Supplied data
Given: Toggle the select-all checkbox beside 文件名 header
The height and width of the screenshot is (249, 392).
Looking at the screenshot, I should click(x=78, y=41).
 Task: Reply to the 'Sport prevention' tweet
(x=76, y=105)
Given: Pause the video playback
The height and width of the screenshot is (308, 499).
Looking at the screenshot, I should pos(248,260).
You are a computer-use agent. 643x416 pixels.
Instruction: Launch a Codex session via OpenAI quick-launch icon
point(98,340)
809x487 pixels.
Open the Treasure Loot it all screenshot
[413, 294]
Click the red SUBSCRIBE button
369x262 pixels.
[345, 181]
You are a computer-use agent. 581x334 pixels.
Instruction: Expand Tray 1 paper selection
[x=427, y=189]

Work task
The required output is each line of the entries that contains the word "agent".

Output below
You are a computer-use agent. 643x416 pixels.
You are a computer-use agent. 581x334 pixels.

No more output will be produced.